The underlying assumption in this analysis of a long-term, steady state MSY in the Bangweulu swamps is a strong oversimplification. History shows that all fish populations fluctuate over time, with or without fishing. Nevertheless, almost all fisheries models used for assessing the stocks and evaluation of management options are from necessity built on the simplifying assumption of constant parameters and long-term equilibrium conditions. Only fishing effort and fishing pattern, the parameters we can control, are allowed to vary. The yield analysis presented in this study is only a “snapshot” of the conditions in the Bangweulu swamps during the two years under study. Long time series over decades of reliable catch and effort statistics and environmental parameters are needed to disclose the inherent dynamics of the system. Though not all gears are studied, the coverage of species and methods is assumed to give an impression of the result of the overall exploitation pattern in the fishery. Weirs and traps, the most important other gears in the floodplain fishery exploit the same set of species and sizes as studied here and are the least selective (Chanda, 1998).

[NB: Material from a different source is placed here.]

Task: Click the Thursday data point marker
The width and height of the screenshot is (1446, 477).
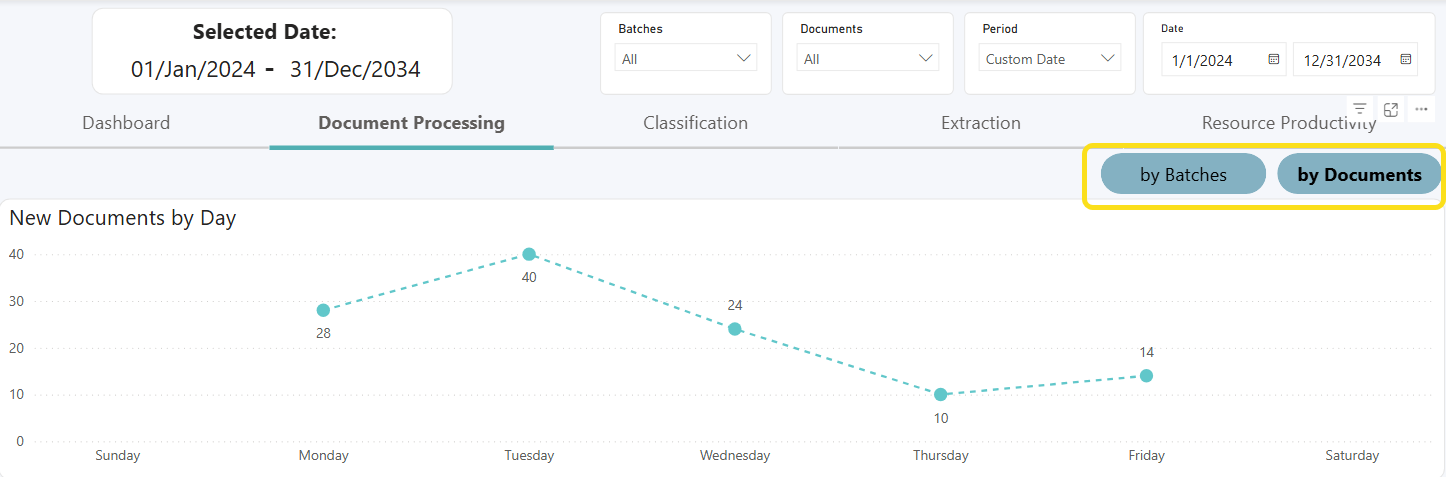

As a snapshot, however, this study does provide some insight in the present exploitation pattern of the fish stocks in the swamps. A first conclusion is the seemingly remarkable adaptability of fishermen to fully harvest the various populations in a multi-species fishery. The present fishing in the swamps is dominated by a combination of gillnets, kutumpula and seines. Although fished with unequal intensity and number of units, and mainly targeting different species, each of these fishing methods contribute about the same amount to the total yield (Tables 10 and 11). In addition, the return rate per individual fisher from each method is surprisingly even and the distribution of fishing gears and mesh-sizes in the area seems well balanced to match the catch rates of each gear (Table 4 and Figure 5). The combination and relative proportion of gears, methods, and mesh sizes are on an aggregated level seemingly finely tuned, and result in a maximized yield at a multispecies level.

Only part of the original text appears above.